_WORK TASK_:
Transcribe each entry below exactly. Pictures do not go in the copy.

BEGIN SOURCE MATERIAL

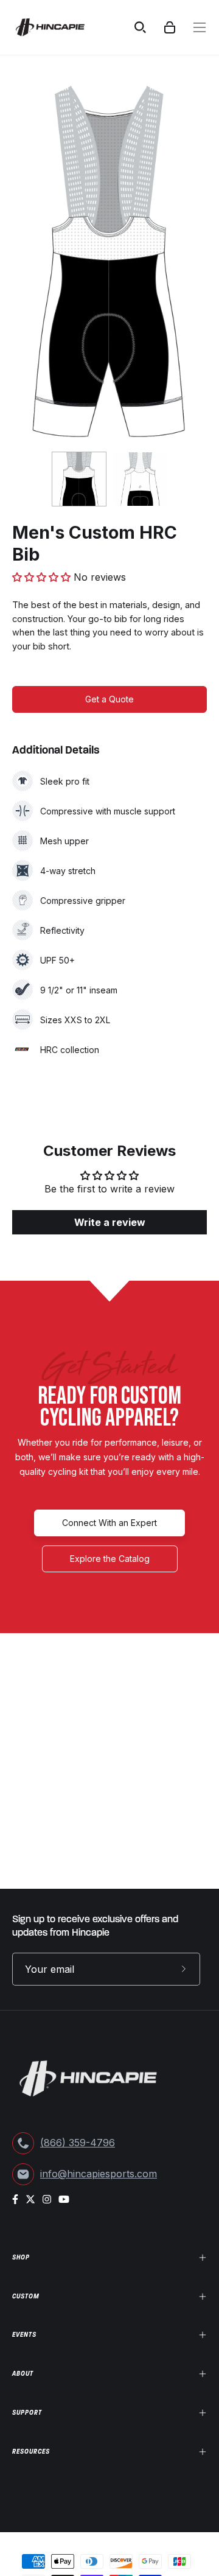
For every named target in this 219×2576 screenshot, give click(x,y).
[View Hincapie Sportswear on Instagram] (47, 2199)
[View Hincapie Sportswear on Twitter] (30, 2199)
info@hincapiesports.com (98, 2174)
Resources (31, 2451)
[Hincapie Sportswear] (59, 27)
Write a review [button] (109, 1222)
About (22, 2373)
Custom (26, 2296)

END SOURCE MATERIAL

_YOUR RESPONSE_:
For every named target in this 219×2576 screenshot, give click(x,y).
[View Hincapie Sportswear on Instagram] (47, 2199)
[View Hincapie Sportswear on Twitter] (30, 2199)
info@hincapiesports.com (98, 2174)
Resources (31, 2451)
[Hincapie Sportswear] (59, 27)
Write a review [button] (109, 1222)
About (22, 2373)
Custom (26, 2296)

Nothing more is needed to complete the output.